Pure-ONNX multi-engine voice-cloning library — no torch at runtime
Project description
voiceclonnx
Pure-ONNX voice conversion. 10 engines. Zero PyTorch at runtime.
Audio-to-audio only — voiceclonnx converts the voice in an existing speech file to sound like a reference speaker. Text-driven synthesis (text → cloned audio) is a TTS concern and is out of scope.
Why voiceclonnx
- Zero PyTorch at runtime. Every engine runs on
onnxruntime,numpy,soundfile, andhuggingface_hubonly. No torch, no CUDA driver required for inference. - One install, every engine.

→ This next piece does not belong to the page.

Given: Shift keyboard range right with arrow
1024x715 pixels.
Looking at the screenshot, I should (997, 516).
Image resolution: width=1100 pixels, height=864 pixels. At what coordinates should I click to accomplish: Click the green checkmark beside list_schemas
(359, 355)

pip install voiceclonnxactivates all 10 engines immediately — no per-engine extras, no optional groups for inference. - 10 distinct architectures, one API. kNN feature-swap, factorized codec, flow-matching, tone-color, AR codec-LM, speaker-decoupled codec, and any-to-ONE — every engine measurably transfers the target voice, not just the words.
- STT- and speaker-verified. Each demo clip is transcribed with faster-whisper (WER, intelligibility) and scored for speaker similarity to the target voice. Both are published — see the speaker-similarity benchmark.

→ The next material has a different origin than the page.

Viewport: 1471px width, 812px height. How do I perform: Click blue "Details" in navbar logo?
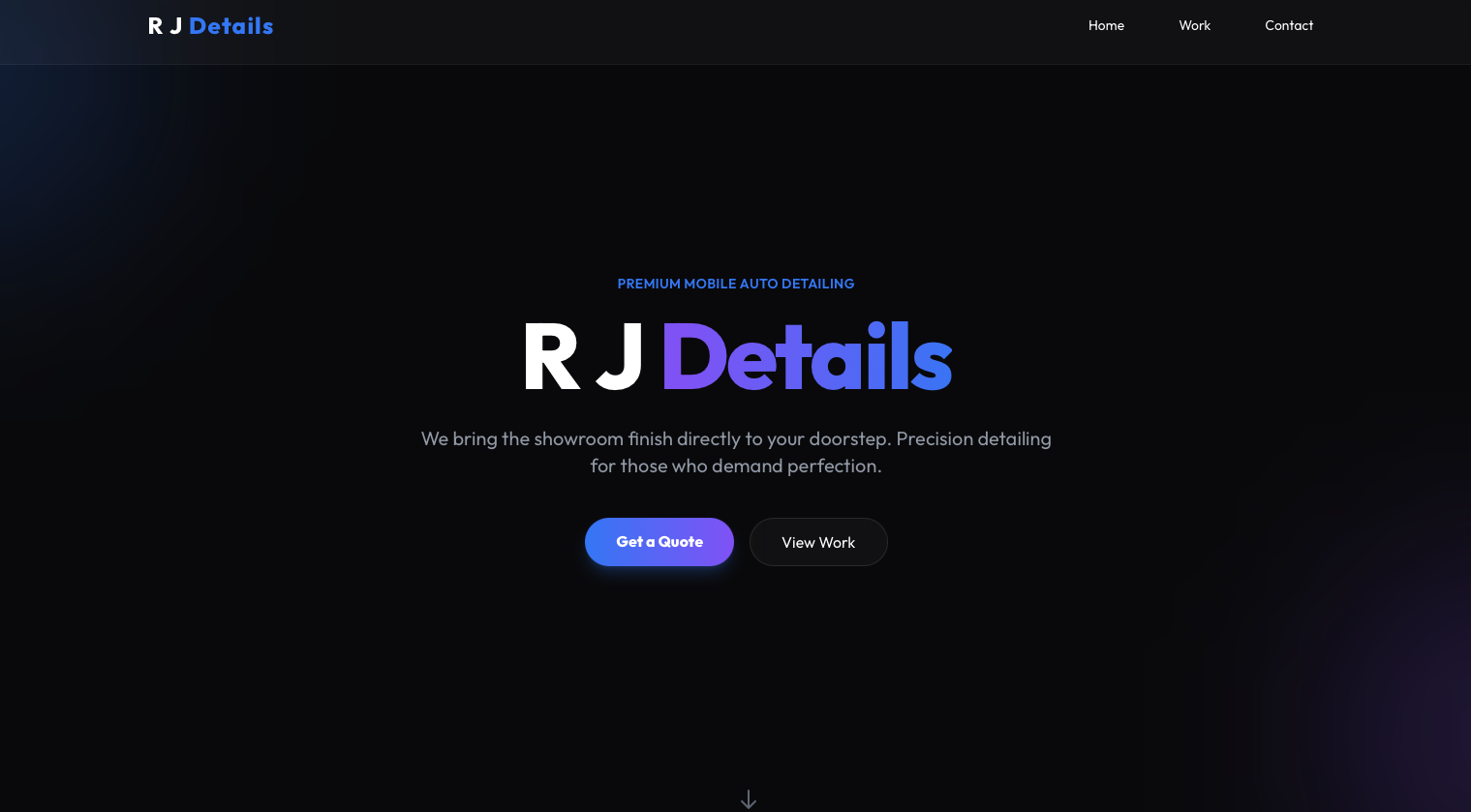click(x=230, y=26)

- INT8 quantization with measured tradeoffs. Most engines ship
*_q8.onnxvariants: 45–75% smaller, faster on CPU, with documented WER cost per engine. - Documented conversion toolchain. A step-by-step guide covers export → parity → quantize → push → adapter for anyone adding a new engine.
Listen first, install later
demo/README.md — every engine converts the same sentence to two reference voices (Aria and Sonia). GitHub renders the audio players inline. Compare all 10 engines by ear, zero code required.
Install
pip install voiceclonnx
Core dependencies: onnxruntime, numpy, soundfile, huggingface_hub.
ONNX models are downloaded on first use from Hugging Face Hub.
For model conversion / export tooling:
pip install "voiceclonnx[convert]" # torch, onnx, transformers, librosa (export only)
pip install "voiceclonnx[test]" # pytest, faster-whisper, edge-tts (test suite)
Quick start
Python
from voiceclonnx import VoiceCloner
cloner = VoiceCloner(engine="facodec")
out = cloner.clone_voice("source.wav", "reference.wav", "out.wav")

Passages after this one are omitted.